Description of the task:
From the entries below, copy every line where the string "computer" appears.

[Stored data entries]
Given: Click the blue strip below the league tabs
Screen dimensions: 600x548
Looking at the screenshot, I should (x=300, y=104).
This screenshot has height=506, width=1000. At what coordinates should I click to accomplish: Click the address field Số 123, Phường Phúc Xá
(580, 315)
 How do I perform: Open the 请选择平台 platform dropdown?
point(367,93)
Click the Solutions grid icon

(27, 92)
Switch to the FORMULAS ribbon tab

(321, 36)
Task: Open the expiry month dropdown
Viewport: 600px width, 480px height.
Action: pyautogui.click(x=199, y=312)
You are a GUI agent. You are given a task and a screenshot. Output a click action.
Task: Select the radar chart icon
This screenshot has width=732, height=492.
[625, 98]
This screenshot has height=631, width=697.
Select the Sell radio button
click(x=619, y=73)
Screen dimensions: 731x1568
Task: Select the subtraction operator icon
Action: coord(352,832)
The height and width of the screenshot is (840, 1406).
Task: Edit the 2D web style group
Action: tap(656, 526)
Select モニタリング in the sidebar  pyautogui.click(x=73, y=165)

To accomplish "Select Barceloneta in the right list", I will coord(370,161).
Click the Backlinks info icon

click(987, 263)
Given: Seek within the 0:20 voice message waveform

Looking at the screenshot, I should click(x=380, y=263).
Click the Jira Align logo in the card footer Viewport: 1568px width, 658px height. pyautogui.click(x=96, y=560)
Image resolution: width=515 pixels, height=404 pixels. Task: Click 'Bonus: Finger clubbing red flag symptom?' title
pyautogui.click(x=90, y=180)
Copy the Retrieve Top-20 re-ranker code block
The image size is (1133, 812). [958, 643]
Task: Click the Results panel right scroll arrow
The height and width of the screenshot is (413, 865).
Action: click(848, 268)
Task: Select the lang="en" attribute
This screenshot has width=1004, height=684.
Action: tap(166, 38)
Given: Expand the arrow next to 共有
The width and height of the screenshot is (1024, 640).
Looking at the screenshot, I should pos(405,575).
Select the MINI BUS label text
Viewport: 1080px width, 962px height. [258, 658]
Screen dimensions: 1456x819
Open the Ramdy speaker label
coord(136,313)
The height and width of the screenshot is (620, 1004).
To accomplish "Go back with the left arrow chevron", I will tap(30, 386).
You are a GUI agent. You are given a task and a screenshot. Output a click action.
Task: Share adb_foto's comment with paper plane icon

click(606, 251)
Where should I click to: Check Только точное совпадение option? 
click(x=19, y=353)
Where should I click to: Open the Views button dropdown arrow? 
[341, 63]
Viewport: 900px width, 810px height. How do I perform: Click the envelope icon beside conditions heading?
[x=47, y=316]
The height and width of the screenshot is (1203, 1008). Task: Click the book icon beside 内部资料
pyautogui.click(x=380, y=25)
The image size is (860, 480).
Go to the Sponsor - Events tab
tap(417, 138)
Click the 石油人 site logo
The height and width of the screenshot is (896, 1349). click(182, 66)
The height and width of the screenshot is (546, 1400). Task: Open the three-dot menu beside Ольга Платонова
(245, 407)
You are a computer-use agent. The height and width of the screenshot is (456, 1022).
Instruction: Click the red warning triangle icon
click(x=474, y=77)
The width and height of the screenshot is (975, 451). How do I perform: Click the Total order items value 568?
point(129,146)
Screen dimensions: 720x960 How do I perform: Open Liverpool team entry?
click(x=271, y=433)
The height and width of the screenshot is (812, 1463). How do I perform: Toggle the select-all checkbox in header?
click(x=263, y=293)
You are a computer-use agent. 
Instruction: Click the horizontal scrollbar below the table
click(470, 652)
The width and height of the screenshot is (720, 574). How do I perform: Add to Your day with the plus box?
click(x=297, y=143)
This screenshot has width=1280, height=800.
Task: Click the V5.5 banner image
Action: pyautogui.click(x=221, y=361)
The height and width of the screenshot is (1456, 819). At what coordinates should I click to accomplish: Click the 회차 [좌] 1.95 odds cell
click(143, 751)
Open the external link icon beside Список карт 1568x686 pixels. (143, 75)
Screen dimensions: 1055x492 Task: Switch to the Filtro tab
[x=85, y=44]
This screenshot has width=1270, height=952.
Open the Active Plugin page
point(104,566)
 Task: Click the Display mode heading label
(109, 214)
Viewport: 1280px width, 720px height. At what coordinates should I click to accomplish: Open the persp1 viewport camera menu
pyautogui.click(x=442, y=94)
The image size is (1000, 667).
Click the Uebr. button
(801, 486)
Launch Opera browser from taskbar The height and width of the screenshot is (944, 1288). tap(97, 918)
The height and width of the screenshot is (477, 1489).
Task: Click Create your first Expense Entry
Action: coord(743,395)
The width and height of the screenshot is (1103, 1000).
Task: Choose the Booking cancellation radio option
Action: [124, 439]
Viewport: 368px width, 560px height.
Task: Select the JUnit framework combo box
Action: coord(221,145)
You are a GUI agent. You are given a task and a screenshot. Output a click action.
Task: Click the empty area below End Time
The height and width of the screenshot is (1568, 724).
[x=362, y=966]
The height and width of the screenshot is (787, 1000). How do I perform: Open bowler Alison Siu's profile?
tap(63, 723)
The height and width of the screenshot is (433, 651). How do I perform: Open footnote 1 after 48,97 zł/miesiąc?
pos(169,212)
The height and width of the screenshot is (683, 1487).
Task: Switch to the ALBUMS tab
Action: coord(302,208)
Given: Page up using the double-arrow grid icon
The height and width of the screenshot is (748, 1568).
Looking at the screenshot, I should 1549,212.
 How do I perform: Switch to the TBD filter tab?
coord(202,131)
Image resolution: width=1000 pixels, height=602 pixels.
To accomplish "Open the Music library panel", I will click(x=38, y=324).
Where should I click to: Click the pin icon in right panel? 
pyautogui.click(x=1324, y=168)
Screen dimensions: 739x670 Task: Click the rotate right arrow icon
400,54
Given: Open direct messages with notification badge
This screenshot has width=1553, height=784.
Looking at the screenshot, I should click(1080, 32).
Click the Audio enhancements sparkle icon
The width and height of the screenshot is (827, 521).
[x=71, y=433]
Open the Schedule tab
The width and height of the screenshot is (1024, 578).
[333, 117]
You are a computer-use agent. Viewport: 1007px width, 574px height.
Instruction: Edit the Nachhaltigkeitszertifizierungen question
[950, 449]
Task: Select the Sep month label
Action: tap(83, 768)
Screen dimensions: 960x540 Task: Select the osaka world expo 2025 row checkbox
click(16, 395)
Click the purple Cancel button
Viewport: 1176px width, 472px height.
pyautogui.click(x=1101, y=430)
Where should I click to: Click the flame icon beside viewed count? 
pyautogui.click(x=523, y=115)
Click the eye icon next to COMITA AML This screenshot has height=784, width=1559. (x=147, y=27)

Answer section:
You are a computer-use agent. The height and width of the screenshot is (456, 1022).
You are a computer-use agent. 
You are a computer-use agent. Viewport: 1007px width, 574px height.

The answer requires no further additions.